→ **CONSIGNE**
Relevez toutes les lignes du matériel qui contiennent la chaîne "width", en tenant compte de la casse.

→ **Enregistrements**
------------

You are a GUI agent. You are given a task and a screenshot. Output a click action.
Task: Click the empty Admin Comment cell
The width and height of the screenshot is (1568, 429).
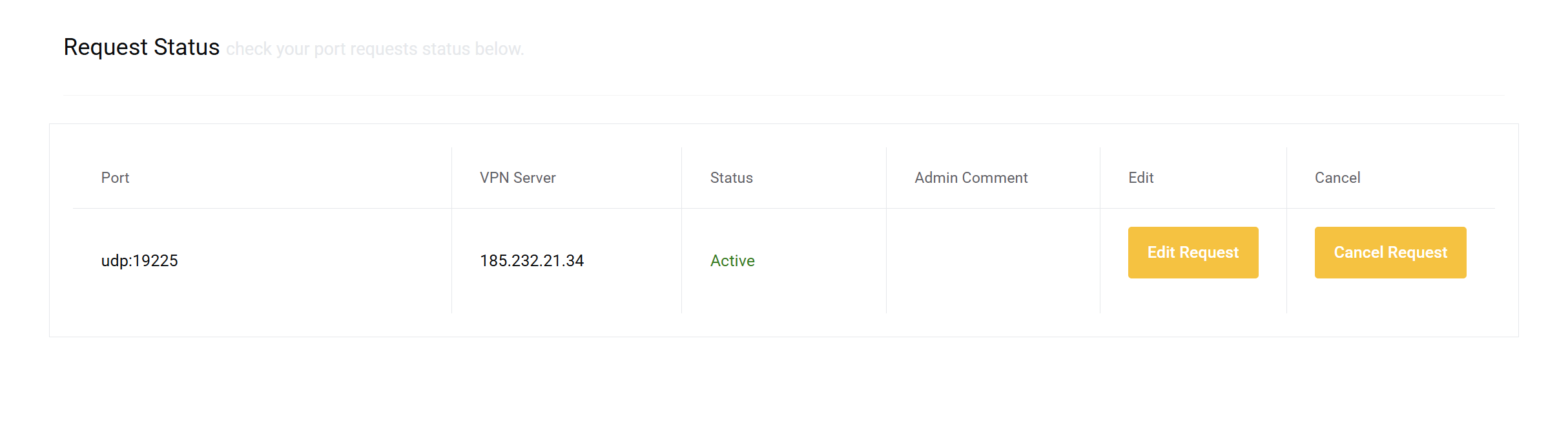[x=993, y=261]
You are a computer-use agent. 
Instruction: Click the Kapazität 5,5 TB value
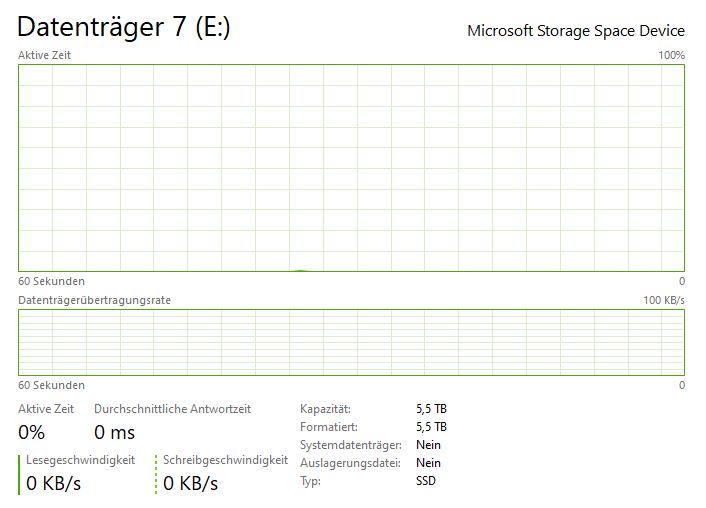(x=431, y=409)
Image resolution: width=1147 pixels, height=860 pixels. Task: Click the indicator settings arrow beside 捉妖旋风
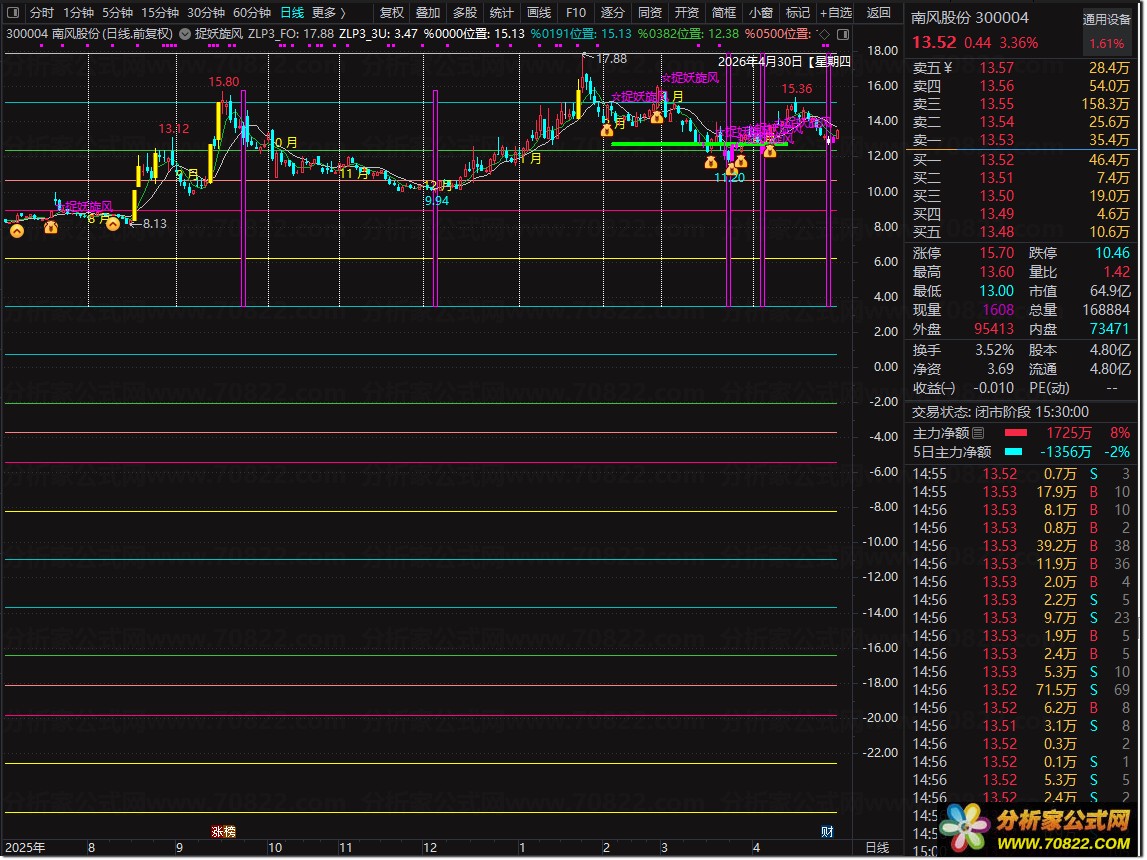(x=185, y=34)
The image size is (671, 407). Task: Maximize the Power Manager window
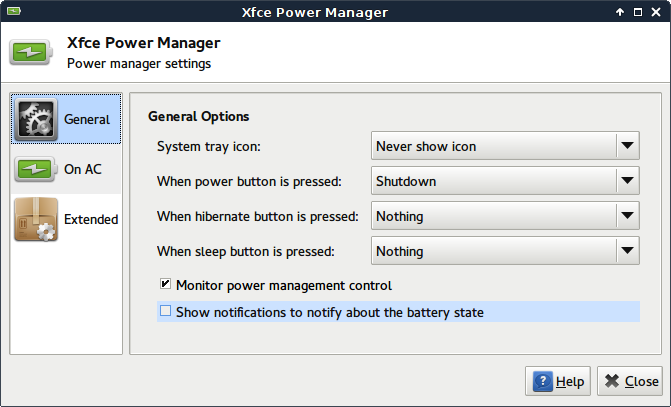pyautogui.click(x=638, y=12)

------------

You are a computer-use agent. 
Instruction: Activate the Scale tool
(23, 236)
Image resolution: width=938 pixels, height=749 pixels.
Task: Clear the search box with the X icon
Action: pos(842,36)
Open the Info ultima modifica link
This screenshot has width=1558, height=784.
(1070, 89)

------------

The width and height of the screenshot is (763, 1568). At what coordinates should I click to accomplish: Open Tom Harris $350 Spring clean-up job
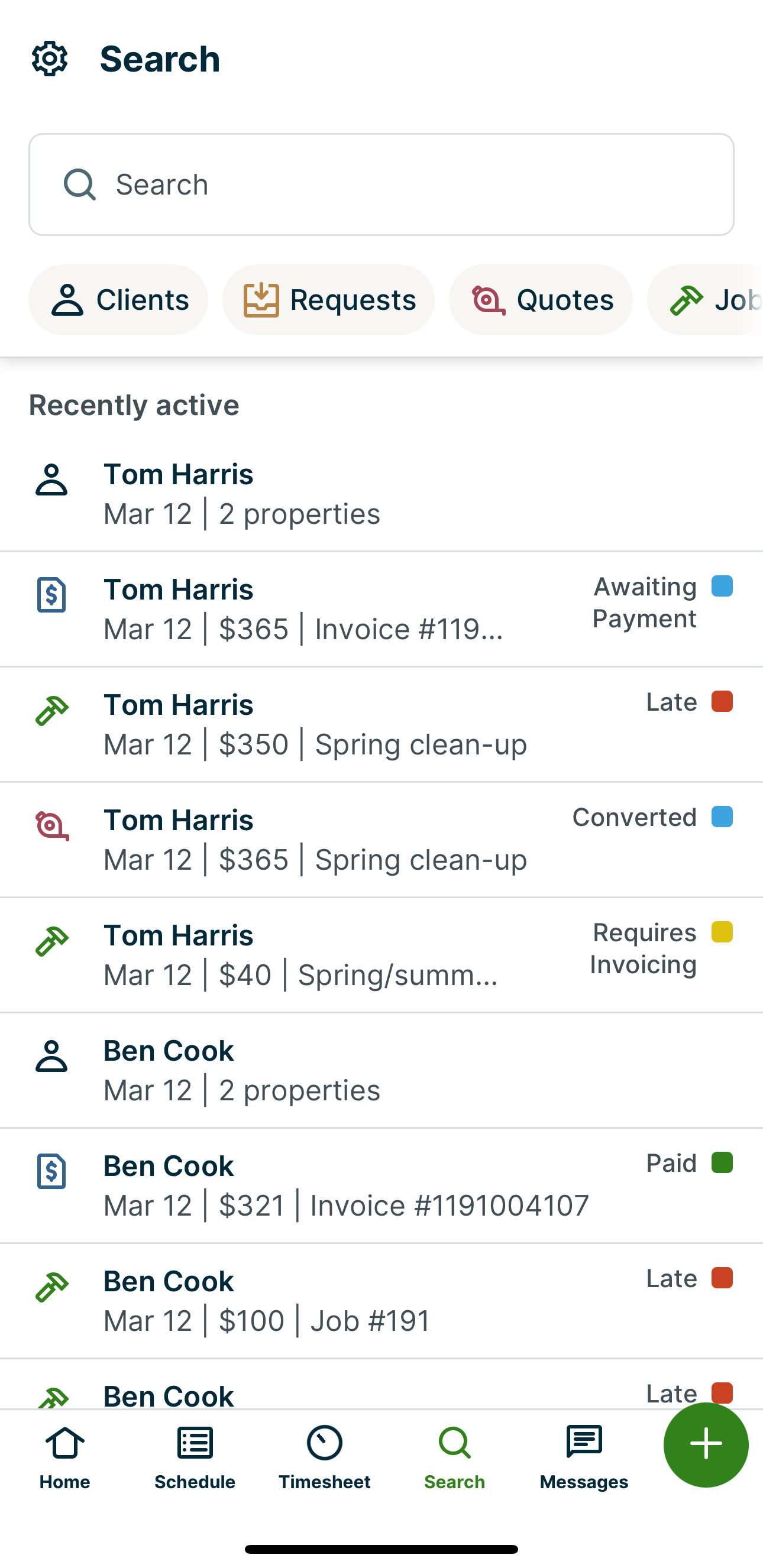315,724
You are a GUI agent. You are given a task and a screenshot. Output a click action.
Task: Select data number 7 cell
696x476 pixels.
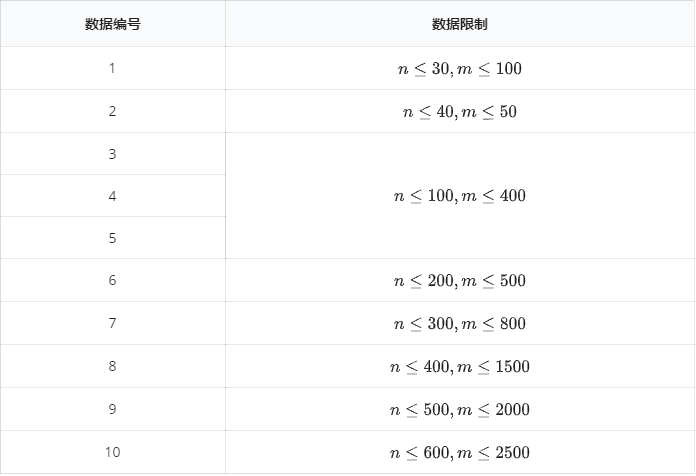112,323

------------

→ **RÉPONSE**
The width and height of the screenshot is (1568, 429).
Image resolution: width=1147 pixels, height=860 pixels. Task: Click the indicator settings arrow beside 捉妖旋风
Image resolution: width=938 pixels, height=749 pixels.
This screenshot has width=1558, height=784.
The width and height of the screenshot is (763, 1568). At what coordinates should I click to accomplish: Open Tom Harris $350 Spring clean-up job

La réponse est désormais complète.